“No,” laughed Reding; “telegraph wires and detective policemen have been the death and destruction of all gallant enterprises of that sort. Neither do I think such a violent measure would have been necessary in this instance. He could have carried her off with her own consent, and nobody on earth could have prevented that, as they were both of age. Why didn’t you do it, my boy, eh? You haven’t answered that question satisfactorily yet.”
“Because he didn’t dare to!” recklessly interrupted Harpe. “He’s one of the ‘faint hearts’ that will never ‘win fair lady.’ He didn’t dare to.”
“I will answer you in the words of another weak wretch who was stung by sarcasm into crime:
‘I dare do all that may become a man;
Who dares do more is none.’
In other words, Messieurs, I am quite as incapable of running off with another man’s betrothed as I should be in making love to another man’s wife,” said Dick, very gravely.
“Hear! hear! hear!” shouted Harpe; “he wouldn’t run off with another man’s betrothed! oh, no, not he! even when he knows he loves her, and she him! oh, no! no! sooner than he’d make love to another man’s wife. As for me, I’d do either, as often as I could get a chance.”
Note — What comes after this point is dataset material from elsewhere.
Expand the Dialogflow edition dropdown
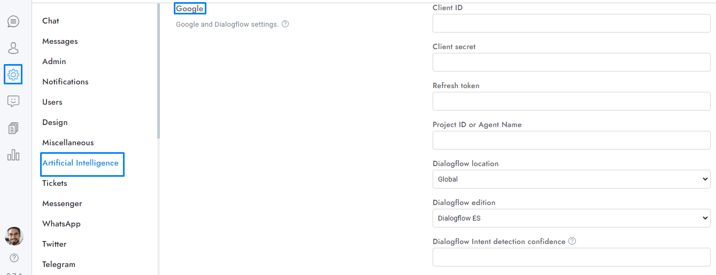Screen dimensions: 716x275 click(571, 218)
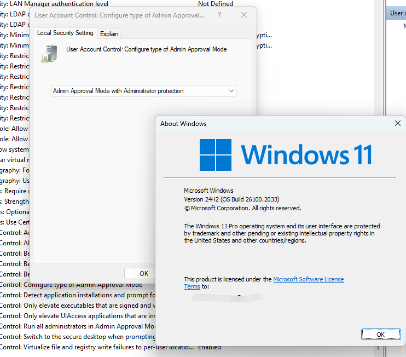This screenshot has height=357, width=406.
Task: Open the Terms link
Action: tap(192, 286)
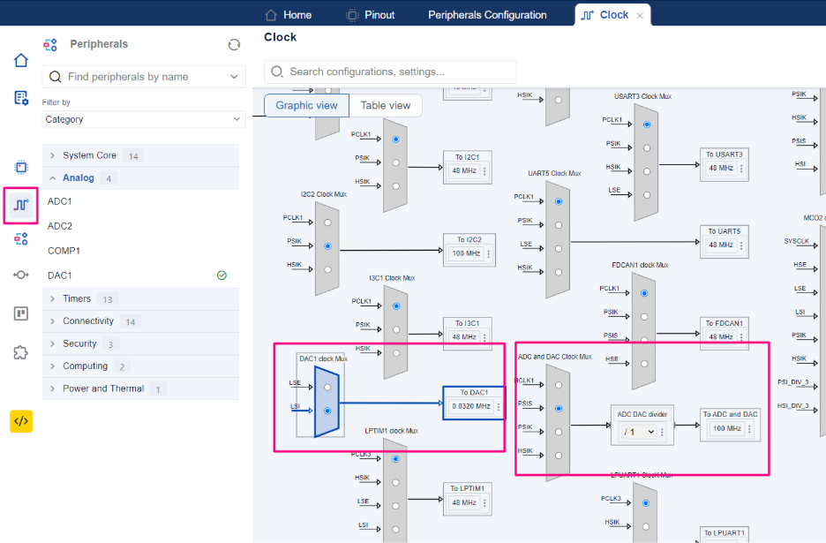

“Why, man alive,” said Reding to Dick, “we are not in Spain, nor France, nor Germany, nor any other country where betrothal is held to be almost as sacred as marriage; we are in America, where betrothal means simply a conditional engagement between a young man and young woman to marry each other at a definite or indefinite time, provided in the meanwhile neither party should happen to meet with any one he or she likes better. Bosh! such engagements don’t end in marriage once in ten times! Under the circumstances, I don’t think you were bound to respect the betrothal.”
“I differ with you,” said Dick.
“As for me,” put in Harpe, defiantly, “I never in all my life fell desperately in love with a woman, until some other man called my attention to her merits by getting possession of her himself.”